Sort, sorting, sort through and sort out are all examples on how S1 can be describes.

In this step you should eliminate all unnecessary tools, parts, instructions. In Lean manufacturing this means go through all tools, materials, etc., in the work area. Keep only essential items & eliminate what is not required. Everything else is stored or discarded.

By sorting through and sorting out you can focus on the things that are most important and you lower the distraction non essential things. S1 is the step where you start sorting and sorting out. S2 – Set in Order will handle the remaining items. 

So how would this be applied to software development? Below are some examples.

Go thru your different backlogs on a regular bases. Keep only items that have high enough priority that they will be done before they are obsolete. Keeping requirements, bugs and similar things in your active backlog will add additional work to track and reprioritize over and over. Have an explicit policy how long an item can be in your active backlog. If it gets older, archive it or even better delete it. If it is important it will come back again.
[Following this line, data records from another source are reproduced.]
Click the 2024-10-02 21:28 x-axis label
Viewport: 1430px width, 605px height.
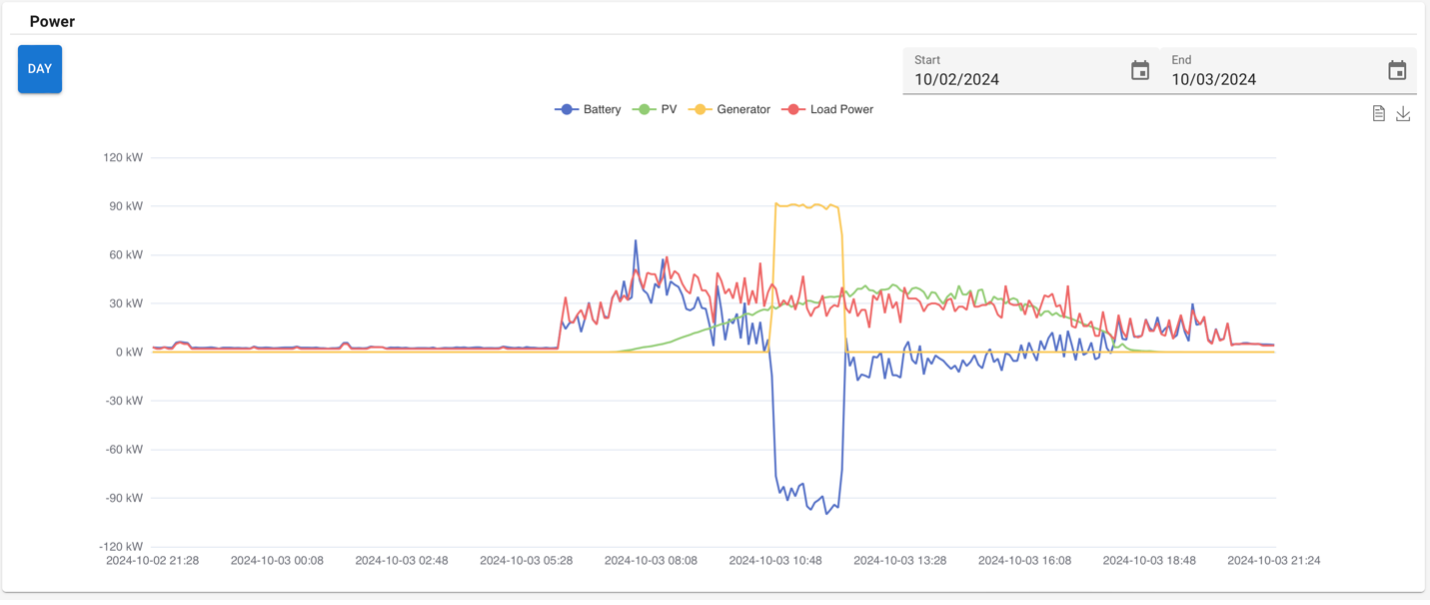click(152, 561)
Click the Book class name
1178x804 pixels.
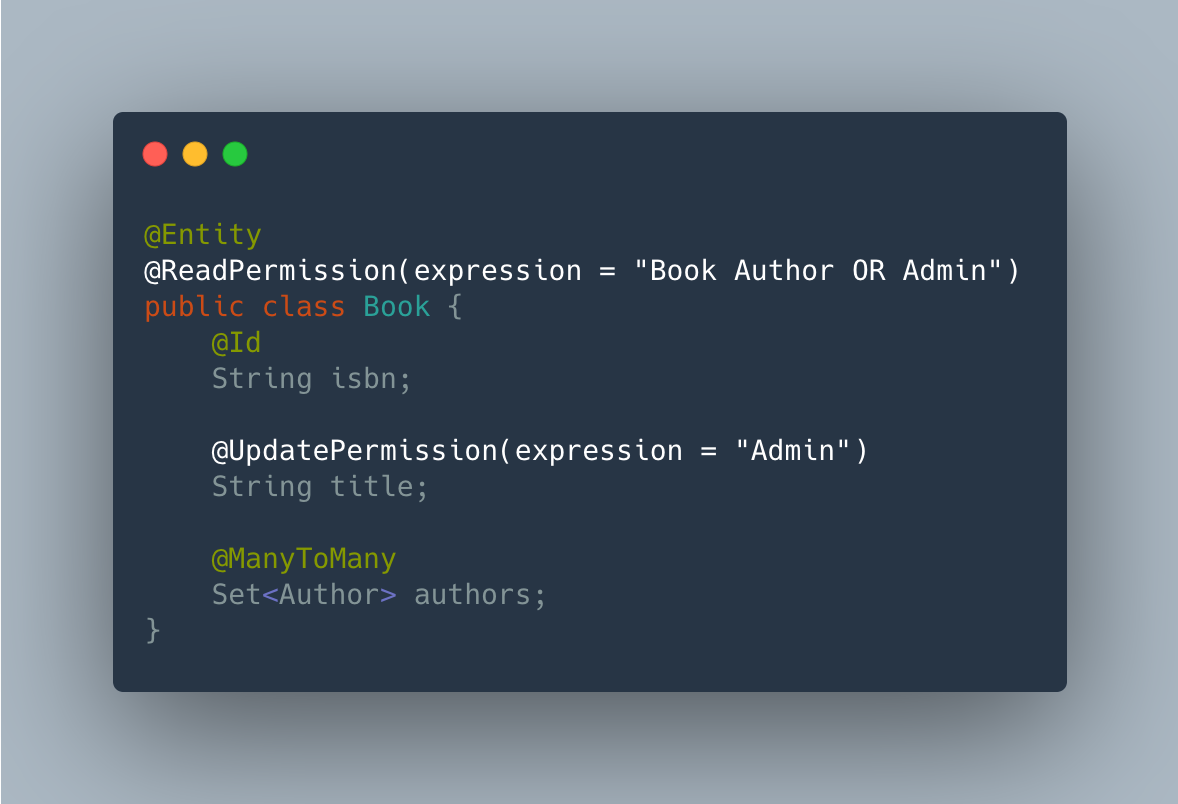[397, 307]
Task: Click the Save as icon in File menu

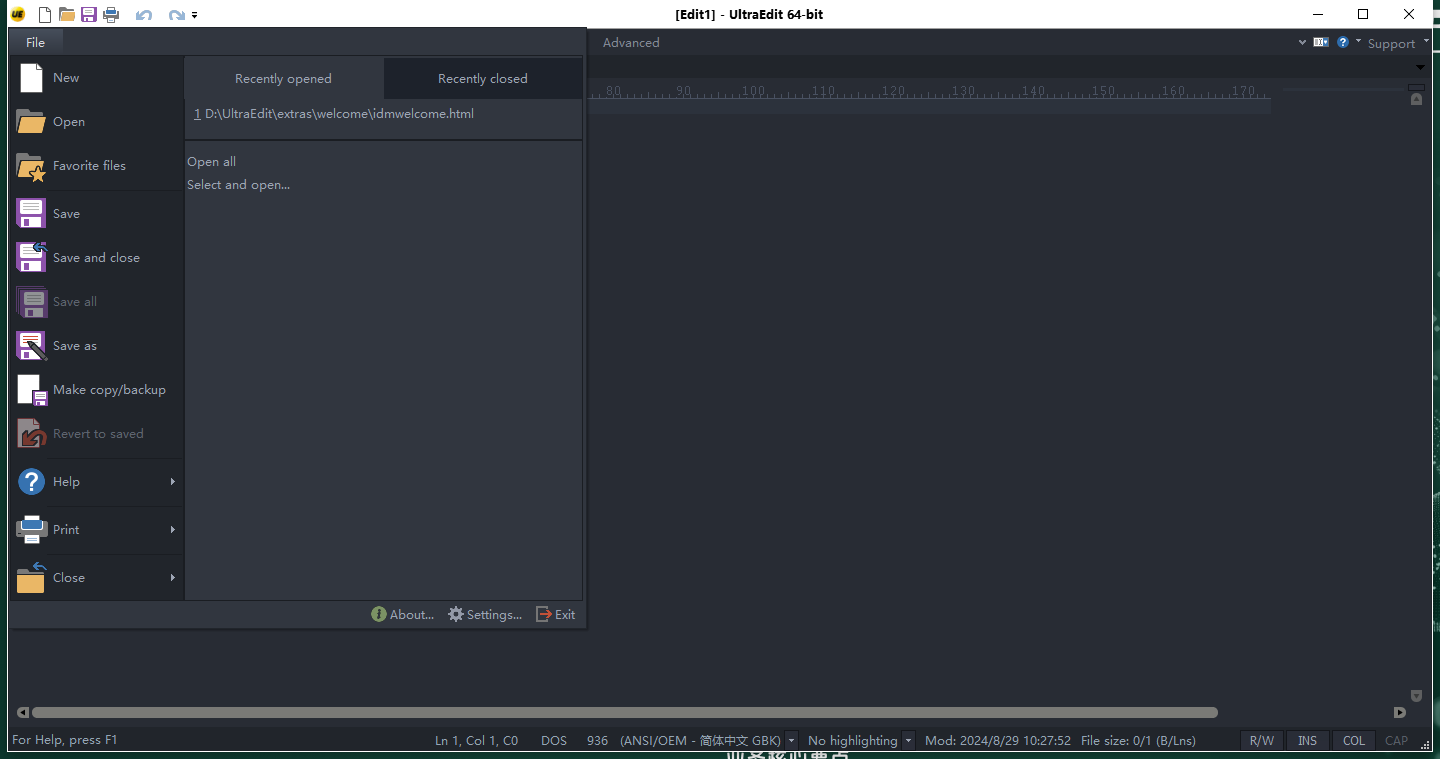Action: pos(31,345)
Go thru your documentation on a regular basis. Documentation often gets out of date. Tag your documentation with an expiration date. When the document has expired you need to take action to update, archive or delete the documentation.

Go thru and clean up your code base on a regular basis. Use tools like NDepend to find and delete code that is no longer in use. Mark old and outdated code with and an expiration date. When the code has expired you need to take action to update or delete the code and its consumers.